Fredy Erazo llegó a la Fiscalía de Puebla con una misión nada sencilla: poner orden.
La guerra sucia en su contra ha comenzado para intentar, a como dé lugar, que no ocupe el puesto de Fiscal General del Estado.
El grupito que se apoderó de la Fiscalía por unos meses sabe lo que se comió y andan enloquecidos. Porque cuando se acaba la impunidad, comienza el ruido de quienes temen perder privilegios.
Ya le fabricaron denuncias al magistrado con licencia para frenar lo inevitable.
Ni amenazas ni armas. La desesperación es el último recurso de quienes ya no tienen control ni narrativa.

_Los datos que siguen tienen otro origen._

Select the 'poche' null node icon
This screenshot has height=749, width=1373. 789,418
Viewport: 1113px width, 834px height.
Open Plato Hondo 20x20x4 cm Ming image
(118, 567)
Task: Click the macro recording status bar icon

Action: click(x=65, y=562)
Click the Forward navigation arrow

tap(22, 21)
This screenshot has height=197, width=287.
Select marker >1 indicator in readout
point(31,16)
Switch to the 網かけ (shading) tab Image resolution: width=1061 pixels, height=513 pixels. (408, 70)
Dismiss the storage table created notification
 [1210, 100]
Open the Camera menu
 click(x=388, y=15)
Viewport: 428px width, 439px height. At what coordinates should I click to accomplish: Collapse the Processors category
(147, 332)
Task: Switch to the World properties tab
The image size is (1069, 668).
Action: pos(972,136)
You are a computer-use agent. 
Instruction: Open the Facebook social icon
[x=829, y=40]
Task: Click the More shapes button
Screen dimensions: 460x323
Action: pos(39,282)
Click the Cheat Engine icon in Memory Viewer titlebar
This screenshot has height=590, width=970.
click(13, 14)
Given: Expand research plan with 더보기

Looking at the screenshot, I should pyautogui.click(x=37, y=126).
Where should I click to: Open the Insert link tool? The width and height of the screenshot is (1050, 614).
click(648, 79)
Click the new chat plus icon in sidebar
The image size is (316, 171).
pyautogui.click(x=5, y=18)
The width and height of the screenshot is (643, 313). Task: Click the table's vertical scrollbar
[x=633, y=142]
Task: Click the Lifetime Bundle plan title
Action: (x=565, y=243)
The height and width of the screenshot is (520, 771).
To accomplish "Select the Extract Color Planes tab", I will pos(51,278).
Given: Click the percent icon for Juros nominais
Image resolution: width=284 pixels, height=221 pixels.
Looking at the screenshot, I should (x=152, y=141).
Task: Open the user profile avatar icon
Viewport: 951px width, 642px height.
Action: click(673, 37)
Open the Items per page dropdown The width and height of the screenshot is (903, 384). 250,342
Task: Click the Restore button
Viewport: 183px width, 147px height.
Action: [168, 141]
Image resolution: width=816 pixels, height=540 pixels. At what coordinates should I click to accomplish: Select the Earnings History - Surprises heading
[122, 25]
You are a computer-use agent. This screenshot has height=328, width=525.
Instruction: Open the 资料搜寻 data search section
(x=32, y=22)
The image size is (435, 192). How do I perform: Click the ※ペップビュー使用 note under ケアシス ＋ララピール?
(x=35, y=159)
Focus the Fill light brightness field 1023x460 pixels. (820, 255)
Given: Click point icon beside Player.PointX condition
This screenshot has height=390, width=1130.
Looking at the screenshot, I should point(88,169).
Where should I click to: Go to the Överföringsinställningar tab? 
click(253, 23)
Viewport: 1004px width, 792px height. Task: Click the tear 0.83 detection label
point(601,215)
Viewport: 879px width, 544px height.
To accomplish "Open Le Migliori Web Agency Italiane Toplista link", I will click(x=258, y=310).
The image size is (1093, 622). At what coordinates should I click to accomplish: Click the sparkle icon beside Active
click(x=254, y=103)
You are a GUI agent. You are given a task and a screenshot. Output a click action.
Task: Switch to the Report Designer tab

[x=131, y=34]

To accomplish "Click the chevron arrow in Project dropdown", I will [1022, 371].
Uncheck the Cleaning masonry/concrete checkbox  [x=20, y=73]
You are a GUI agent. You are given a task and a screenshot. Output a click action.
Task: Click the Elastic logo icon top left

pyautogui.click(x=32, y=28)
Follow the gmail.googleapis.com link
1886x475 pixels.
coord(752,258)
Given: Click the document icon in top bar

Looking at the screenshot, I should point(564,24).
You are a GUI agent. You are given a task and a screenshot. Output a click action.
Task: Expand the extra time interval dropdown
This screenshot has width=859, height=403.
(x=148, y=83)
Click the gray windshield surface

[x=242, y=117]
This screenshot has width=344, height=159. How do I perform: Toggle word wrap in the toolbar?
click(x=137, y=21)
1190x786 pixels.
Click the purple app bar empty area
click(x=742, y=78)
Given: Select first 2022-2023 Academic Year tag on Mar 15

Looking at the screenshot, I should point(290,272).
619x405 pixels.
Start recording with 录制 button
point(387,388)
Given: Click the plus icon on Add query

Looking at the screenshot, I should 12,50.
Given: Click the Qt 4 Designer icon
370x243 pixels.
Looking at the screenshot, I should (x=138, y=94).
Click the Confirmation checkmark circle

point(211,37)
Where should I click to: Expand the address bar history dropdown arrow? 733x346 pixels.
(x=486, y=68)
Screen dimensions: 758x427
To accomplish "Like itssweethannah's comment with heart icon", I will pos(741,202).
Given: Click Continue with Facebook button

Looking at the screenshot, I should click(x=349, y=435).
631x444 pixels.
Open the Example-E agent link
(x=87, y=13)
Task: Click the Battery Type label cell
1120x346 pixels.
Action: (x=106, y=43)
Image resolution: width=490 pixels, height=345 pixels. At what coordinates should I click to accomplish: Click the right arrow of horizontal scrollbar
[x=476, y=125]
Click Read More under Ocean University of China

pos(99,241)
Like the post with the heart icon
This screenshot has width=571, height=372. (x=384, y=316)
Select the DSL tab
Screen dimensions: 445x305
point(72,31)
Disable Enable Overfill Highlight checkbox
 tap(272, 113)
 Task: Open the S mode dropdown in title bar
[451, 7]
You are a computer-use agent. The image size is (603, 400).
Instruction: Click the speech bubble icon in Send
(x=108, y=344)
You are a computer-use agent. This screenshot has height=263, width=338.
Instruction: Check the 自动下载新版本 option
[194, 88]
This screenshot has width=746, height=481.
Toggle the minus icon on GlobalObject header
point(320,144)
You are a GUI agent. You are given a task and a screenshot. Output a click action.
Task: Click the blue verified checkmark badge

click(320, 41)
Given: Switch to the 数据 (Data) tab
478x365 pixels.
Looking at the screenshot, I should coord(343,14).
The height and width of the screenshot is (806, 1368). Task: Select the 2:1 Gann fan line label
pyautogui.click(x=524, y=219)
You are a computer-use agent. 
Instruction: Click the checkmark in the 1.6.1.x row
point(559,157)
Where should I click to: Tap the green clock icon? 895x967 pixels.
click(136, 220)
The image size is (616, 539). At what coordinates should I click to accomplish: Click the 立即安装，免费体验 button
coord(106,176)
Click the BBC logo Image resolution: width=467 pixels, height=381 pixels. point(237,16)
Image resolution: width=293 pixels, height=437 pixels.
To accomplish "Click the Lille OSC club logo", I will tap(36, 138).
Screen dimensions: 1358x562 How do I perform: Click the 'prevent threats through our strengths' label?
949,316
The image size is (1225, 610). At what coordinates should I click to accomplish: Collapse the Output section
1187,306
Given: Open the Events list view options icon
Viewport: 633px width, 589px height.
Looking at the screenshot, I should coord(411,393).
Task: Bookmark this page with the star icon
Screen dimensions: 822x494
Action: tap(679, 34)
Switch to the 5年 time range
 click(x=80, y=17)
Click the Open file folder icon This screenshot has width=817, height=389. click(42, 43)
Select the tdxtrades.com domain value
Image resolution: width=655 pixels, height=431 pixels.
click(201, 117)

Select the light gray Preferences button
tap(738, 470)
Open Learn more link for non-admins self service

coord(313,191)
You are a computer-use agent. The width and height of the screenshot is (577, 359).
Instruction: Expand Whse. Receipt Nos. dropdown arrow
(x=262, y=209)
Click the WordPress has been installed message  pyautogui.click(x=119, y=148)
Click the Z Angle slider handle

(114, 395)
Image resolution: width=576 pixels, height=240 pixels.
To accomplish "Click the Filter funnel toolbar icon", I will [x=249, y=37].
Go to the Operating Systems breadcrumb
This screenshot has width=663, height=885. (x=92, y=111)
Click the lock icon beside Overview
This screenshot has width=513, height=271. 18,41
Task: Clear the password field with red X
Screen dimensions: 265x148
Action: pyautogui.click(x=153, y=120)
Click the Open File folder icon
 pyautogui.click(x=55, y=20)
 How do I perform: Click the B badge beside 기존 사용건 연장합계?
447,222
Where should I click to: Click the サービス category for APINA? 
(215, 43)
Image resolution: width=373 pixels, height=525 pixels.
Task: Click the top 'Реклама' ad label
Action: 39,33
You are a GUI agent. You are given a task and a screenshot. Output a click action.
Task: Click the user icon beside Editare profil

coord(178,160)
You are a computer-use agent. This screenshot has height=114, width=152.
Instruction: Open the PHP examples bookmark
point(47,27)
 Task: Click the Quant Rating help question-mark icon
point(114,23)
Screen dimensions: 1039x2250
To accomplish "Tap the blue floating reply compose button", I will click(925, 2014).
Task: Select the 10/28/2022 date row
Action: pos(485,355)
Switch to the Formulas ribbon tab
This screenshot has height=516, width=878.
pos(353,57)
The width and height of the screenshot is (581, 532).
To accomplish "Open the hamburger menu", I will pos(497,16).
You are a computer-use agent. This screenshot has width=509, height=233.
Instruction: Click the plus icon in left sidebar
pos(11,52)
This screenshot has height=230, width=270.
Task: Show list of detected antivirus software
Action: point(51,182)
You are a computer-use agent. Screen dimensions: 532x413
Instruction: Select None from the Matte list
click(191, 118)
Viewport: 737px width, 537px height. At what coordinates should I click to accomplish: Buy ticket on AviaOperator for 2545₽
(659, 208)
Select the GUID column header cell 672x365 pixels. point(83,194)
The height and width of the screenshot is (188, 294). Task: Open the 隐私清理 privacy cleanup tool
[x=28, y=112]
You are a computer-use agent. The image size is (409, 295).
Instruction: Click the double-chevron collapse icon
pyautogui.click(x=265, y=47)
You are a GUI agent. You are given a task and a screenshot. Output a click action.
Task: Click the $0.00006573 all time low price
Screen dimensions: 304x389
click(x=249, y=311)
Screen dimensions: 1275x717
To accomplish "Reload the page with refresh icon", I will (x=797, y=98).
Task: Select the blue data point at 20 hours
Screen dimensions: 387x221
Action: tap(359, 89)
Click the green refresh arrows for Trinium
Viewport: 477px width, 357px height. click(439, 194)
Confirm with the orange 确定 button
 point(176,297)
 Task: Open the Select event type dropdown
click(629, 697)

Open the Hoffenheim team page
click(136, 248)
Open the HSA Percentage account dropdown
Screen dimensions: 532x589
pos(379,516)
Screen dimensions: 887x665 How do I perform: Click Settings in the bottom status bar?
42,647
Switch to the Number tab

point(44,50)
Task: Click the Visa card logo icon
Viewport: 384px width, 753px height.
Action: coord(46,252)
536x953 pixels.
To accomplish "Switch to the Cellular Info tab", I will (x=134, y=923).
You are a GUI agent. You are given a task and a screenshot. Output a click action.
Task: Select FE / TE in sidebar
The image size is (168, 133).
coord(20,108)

Ya no es un secreto que los días de Idamis Pastor están contados después de las decenas de quejas de corrupción, extorsión y abuso de sus cercanos, hoy ya fuera de la FGE.
Tampoco lo es que la llegada del Doctor Fredy a la Fiscalía Especializada en Investigación de Delitos de Alta Incidencia, es sólo el inicio. Los ojos y oídos del gobernador están ahí.
Después de la supuesta limpia de la Fiscal, llegó el magistrado con licencia con toda la confianza de Doble A. No es cercano, es cercanísimo al 01.
Un auténtico soldado del Armentismo, pues. Porque para esta Administración, gobernar también implica rodearse de perfiles leales, pero sobre todo eficaces.
La política del góber requiere cuadros que entiendan el proyecto, no sólo el cargo.
Que sigan esperando sentados su caída.